Set down, please, the line that contains "The image size is (1024, 768)." and every line that follows it to the end of the records, exactly; do not include pictures.
-- Opening Marker --
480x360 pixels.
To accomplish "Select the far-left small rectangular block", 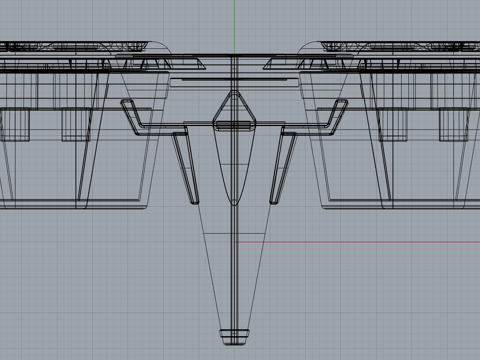I will [x=15, y=124].
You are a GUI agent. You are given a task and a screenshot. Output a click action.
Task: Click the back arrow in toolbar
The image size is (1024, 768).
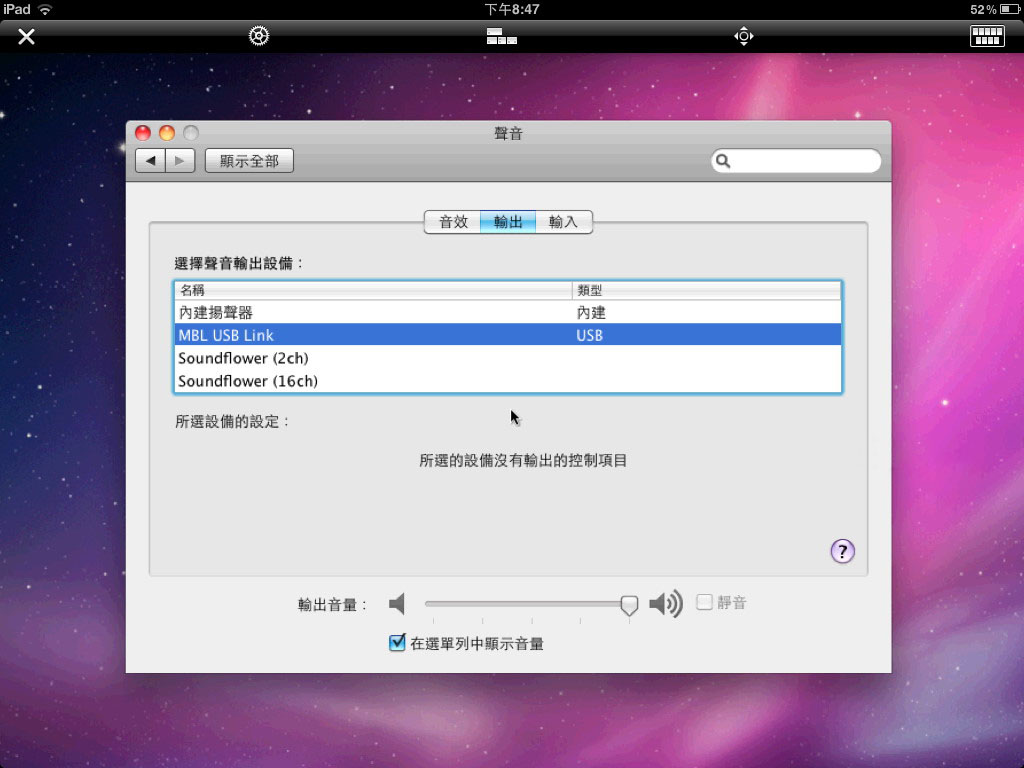150,161
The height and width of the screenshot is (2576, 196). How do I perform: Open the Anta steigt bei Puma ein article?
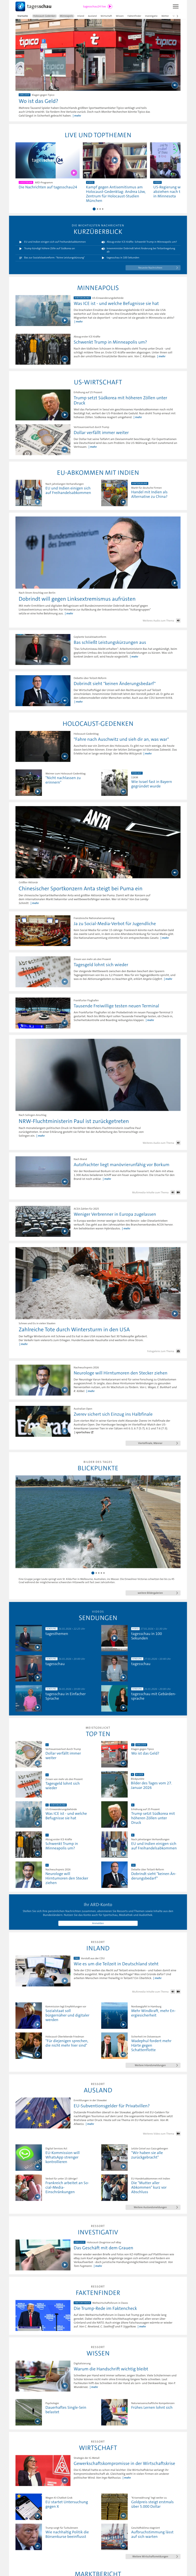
-- Closing Marker --
## [RESULT OF THE EXERCISE]
The image size is (1024, 768).
150,161
The height and width of the screenshot is (2576, 196). How do I perform: Open the Anta steigt bei Puma ein article?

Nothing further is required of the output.